= Isaac Asimov Awards =

Four distinct awards have been named for writer, chemist, and humanist Isaac Asimov.
- The Isaac Asimov Award for Undergraduate Excellence in Science Fiction and Fantasy Short Story Writing, now known as the Dell Magazines Award, is an annual award open to undergraduate college students and given to the author of the best science fiction or fantasy short story. Established by the magazine Asimov's Science Fiction and the International Association for the Fantastic in the Arts, the award is typically given for character-driven stories of the type published in that magazine.

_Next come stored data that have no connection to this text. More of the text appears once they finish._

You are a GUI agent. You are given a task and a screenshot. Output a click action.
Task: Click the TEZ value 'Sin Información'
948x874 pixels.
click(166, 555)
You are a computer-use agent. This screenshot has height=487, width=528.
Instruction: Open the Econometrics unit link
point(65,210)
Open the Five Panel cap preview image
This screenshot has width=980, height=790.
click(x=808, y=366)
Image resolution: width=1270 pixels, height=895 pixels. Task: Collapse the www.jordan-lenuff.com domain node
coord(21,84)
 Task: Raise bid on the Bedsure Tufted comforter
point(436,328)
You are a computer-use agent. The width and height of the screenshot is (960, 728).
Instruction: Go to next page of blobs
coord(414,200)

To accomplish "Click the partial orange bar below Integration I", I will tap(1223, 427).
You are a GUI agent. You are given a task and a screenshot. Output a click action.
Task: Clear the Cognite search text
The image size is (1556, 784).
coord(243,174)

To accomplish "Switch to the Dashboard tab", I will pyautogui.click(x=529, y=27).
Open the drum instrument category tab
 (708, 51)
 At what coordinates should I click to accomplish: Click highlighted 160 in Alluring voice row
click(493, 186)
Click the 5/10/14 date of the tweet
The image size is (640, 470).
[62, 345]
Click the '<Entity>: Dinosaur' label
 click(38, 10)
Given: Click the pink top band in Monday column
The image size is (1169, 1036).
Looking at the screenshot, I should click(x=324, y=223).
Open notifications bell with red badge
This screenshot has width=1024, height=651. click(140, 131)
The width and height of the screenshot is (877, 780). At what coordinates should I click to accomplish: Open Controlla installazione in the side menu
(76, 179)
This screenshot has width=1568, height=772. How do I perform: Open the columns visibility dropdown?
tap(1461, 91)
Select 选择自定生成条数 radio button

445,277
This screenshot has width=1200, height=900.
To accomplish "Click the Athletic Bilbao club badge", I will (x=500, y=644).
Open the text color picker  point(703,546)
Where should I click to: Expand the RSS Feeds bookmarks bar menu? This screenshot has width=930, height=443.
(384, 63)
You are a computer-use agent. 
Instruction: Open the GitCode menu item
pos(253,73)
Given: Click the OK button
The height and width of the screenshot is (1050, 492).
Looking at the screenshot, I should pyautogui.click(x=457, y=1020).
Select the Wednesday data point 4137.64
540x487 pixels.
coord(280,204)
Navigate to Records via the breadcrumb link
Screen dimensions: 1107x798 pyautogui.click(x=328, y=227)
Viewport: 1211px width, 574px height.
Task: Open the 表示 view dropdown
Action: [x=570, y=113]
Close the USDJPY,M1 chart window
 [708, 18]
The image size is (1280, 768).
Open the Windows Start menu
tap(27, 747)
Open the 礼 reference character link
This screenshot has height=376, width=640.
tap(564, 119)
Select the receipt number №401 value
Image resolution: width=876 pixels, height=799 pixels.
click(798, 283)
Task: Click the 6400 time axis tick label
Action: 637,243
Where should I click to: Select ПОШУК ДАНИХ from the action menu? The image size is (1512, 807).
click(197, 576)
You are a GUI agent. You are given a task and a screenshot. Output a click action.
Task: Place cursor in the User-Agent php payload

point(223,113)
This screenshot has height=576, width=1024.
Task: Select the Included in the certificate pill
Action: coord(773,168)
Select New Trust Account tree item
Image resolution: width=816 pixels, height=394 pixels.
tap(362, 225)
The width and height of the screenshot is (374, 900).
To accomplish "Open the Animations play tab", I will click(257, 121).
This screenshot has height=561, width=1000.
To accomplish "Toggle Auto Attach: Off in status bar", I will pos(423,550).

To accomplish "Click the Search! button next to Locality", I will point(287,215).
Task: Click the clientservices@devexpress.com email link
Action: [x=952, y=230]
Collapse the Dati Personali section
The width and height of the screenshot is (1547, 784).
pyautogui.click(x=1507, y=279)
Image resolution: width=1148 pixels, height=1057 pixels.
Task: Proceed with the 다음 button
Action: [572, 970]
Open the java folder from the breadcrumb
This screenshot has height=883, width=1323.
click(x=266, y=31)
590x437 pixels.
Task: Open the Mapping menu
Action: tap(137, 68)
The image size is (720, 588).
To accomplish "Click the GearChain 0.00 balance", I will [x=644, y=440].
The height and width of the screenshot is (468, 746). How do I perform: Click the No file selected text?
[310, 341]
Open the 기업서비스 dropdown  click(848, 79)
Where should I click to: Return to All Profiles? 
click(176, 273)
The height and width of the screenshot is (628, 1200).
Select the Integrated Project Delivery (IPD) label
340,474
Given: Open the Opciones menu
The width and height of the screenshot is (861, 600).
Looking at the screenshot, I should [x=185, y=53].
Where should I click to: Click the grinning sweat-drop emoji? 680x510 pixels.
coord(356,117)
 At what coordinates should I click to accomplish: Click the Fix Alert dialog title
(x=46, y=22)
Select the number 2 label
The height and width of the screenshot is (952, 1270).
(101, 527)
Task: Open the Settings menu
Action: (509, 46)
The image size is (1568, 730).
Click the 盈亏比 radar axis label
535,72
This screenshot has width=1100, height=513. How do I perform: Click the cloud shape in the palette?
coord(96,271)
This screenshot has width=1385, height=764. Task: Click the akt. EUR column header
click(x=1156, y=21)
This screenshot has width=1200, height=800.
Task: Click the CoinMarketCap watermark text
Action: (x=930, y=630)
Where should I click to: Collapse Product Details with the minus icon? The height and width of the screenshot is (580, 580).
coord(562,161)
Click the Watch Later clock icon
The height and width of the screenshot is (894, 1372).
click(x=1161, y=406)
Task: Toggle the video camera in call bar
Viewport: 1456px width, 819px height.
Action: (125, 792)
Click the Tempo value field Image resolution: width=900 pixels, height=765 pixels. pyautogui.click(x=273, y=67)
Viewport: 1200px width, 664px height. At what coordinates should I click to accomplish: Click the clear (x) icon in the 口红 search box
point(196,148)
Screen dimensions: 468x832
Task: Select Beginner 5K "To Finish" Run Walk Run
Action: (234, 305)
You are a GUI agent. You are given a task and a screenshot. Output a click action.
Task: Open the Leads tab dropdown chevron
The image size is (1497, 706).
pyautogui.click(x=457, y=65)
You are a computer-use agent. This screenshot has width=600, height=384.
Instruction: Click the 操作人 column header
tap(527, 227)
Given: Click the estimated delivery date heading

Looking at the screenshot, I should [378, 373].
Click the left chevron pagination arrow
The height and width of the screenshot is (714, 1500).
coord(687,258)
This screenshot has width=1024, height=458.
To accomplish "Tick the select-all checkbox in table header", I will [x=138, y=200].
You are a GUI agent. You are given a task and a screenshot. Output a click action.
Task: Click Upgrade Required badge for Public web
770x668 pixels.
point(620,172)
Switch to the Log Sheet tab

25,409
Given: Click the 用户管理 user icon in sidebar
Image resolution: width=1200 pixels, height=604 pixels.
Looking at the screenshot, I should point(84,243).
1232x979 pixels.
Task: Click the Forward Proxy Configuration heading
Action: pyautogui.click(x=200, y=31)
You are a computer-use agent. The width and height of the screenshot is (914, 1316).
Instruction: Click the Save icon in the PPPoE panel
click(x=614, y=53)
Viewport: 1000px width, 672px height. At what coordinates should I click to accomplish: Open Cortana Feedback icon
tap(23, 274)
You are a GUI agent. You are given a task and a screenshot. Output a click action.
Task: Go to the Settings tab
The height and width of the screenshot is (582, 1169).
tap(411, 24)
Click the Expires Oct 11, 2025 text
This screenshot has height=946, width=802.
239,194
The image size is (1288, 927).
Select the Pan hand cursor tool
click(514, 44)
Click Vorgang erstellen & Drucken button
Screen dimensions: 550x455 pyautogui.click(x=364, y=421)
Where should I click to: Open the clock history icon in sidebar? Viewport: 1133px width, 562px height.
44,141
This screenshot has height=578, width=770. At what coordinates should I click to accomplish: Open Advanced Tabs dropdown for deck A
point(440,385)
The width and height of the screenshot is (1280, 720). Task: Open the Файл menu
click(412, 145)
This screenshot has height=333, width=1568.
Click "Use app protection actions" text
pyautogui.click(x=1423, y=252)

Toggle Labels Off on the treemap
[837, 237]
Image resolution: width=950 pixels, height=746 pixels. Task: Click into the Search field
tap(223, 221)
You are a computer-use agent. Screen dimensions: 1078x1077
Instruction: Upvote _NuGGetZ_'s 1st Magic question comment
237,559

- The ASIMOV Prize (Premio ASIMOV) for popular science books, edited in the Italian language. Its organising committee is composed of several hundred teachers and researchers from all over Italy. Originally established at Gran Sasso Science Institute on the initiative of Francesco Vissani of Laboratori Nazionali del Gran Sasso, it grew and became a national prize thanks to INFN and many other scientific institutions. The winner is selected by a large jury of high school students, about 12,300 in the last edition. The 1st recipient (2016) was the chemist Peter Atkins, the 2nd one (2017) was the medical doctor Roberto Burioni, the 3rd ones (2018) are Helen Czerski and Marco Malvaldi ex aequo , the 4th one the neurophysiologist Lamberto Maffei. The winner of the 5th (2020) edition is the mathematician Hannah Fry.
- The skeptical organization CSICOP created an Isaac Asimov Award, established in 1994 "to honor Asimov for his extraordinary contributions to science and humanity". The first recipient was Asimov's friend Carl Sagan. Stephen Jay Gould was also a winner.
- In 1998, the American Humanist Association awarded its first Isaac Asimov Award to Eugenie Scott. Awardees since then have included Robert Sapolsky, Neil deGrasse Tyson, Steve Wozniak, Richard Leakey, Lynn J. Rothschild, and Stephon Alexander.